马车很颠簸,圣女知道她们为了避开巡逻的官兵选择了不起眼的小路。即便是如此颠簸还是不能打消圣女心中的困顿。
如果三王子是神谕中所指的‘杀君弑父’的人,为何之前的推算中一直没有推算出来呢?
风青瑶对风辙的印象不坏,而且要好于其他几位王子。风辙在山下住的这些年,风青瑶也不止一次的推算过,可是从来没有哪一次的推算表明近在咫尺的三王子是那个‘杀君弑父’的人。

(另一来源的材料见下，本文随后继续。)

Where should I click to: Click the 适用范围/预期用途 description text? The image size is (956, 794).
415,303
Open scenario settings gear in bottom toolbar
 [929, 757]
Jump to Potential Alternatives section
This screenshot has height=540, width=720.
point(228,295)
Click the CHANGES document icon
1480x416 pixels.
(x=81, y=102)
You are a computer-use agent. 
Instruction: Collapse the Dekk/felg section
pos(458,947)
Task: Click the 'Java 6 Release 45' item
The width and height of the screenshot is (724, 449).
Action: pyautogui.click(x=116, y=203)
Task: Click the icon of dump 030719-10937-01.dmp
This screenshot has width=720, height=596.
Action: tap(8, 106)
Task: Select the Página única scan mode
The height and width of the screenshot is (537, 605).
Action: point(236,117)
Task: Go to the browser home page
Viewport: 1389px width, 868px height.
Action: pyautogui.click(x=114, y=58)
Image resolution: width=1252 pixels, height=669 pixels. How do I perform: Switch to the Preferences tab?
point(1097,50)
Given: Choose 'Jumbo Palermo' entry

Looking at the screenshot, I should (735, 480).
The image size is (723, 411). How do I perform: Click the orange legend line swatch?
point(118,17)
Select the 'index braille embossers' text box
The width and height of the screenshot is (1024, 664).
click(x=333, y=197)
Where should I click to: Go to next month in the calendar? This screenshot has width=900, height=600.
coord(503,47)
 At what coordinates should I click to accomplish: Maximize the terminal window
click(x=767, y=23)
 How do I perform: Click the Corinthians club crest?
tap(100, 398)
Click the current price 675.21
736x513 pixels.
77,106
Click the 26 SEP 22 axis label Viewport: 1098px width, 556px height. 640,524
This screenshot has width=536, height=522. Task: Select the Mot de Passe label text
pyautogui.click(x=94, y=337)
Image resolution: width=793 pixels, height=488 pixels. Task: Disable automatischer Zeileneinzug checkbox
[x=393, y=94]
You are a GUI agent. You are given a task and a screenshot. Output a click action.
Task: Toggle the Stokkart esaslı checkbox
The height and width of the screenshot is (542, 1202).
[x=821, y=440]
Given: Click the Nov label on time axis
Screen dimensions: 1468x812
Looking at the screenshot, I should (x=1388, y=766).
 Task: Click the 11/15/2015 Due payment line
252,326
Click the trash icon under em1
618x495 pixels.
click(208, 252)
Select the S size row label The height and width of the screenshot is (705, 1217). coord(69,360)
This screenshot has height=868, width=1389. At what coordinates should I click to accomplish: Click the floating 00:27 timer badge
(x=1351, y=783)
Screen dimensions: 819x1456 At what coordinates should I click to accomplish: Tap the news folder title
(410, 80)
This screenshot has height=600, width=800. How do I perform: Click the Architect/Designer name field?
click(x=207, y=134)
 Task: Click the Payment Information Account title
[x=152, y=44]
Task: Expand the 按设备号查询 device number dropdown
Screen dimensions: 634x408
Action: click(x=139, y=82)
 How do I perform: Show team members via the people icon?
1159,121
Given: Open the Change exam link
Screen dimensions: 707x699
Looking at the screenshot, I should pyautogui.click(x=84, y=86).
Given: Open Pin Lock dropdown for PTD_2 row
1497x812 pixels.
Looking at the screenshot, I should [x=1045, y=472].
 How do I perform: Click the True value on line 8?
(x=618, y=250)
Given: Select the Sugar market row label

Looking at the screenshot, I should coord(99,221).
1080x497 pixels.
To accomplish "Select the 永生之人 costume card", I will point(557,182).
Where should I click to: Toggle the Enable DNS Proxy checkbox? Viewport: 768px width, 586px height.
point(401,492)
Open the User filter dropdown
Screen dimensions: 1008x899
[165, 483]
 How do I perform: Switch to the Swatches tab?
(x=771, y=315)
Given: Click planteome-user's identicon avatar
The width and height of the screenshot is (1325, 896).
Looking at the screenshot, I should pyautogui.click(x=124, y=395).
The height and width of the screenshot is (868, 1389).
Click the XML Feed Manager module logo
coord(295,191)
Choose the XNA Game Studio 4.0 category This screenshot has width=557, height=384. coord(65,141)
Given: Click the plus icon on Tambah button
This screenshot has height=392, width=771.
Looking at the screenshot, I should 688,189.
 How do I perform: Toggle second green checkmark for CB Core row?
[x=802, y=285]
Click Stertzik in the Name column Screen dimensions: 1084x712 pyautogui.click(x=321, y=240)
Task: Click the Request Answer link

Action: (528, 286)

如果近在咫尺都不能算得出来,那离得远了却算得出来,其中是三王子隐藏了什么还是自己的推算有问题?
风青瑶不想在背负杀害王室成员的罪名了,她需要亲自去弄明白。
颠簸的马车慢慢平稳了,车速也慢了不少,风青瑶知道,已经快到了。
马车停稳,风清谨慎的观察,确保没人之后打开车门让风青瑶下车。
“我陪圣女进去,两刻钟之后我们在此汇合”。云淡说。
风清驾着马车使出了巷子,朝黑暗中驶去。
云淡飞身进了院子,不一会院子上的一扇小门从里面打开了,风青瑶走进门,看到了满眼的花草。
“这是后花园,穿过花园就是三殿下的寝室了”。云淡轻轻的指着远处的房子说。
“我向那边走,你帮我取些干净的水来”。
云淡领命而去,风青瑶沿着花园中的阡陌小径朝那间房子走去。
不需要靠近,只要在十米之外就行,一定不会算错的。
风青瑶想着,如果真的是三王子,他死了也不算枉死。
就在风青瑶沉思的时候,不远处的池塘里传来一阵破水的声音,一道身影从水下旋风而上,在空中踏步几下落到风青瑶面前。
风青瑶惊讶的捂住嘴,不敢相信居然有人会在水底。
石头浑身湿淋淋的只在腰间穿围着一块布,很显然,他也没想到这时候花园还会有人,石头问,“你是什么人,这么晚了在王子府的后花园逛?”
风青瑶看到对方是个挺拔的少年,一双明媚的眼睛似乎还泛着月光。
一个黑色的新月形吊坠挂在石头的脖子上,微微泛着光晕。
风青瑶如同被闪电击中。
‘我的儿子也有这么一块吊坠!如果他活着也该这般大了吧。’风青瑶想。
一股莫名其妙的母爱涌上心头,风青瑶揭开兜帽,指着对方的头发说,“天冷,你先收拾一下再说吧。”
好奇怪的人。石头想。
“那你转过去”。
风青瑶慢慢转过身,等着石头换衣服。
石头捡起旁边石头上的衣服穿上,又草草的擦了几下头发,然后说,“好了,你可以转过来了。”
“初冬的水寒,伤着身子可不就不好了”。风青瑶说。
石头把头发拢到脑后,用布条扎了起来,“我从小就在野外洗澡,习惯了。”
风青瑶轻笑,“你是谁?嗯…不防让我猜一下。能在王子府的花园里洗澡还有着如此身手,如果我猜的没错,你就是三王子的侍卫司徒石,可对?”
“你猜的倒是没错,不过你又是谁?”石头打量风青瑶,“我没见过你。你不是三王子府上的人。”
“很多人都没见过我”。风青瑶说。
她看到石头脖子上的系带,因为沾水而歪歪的黏在脖子上,“你的吊坠能让我看看吗?”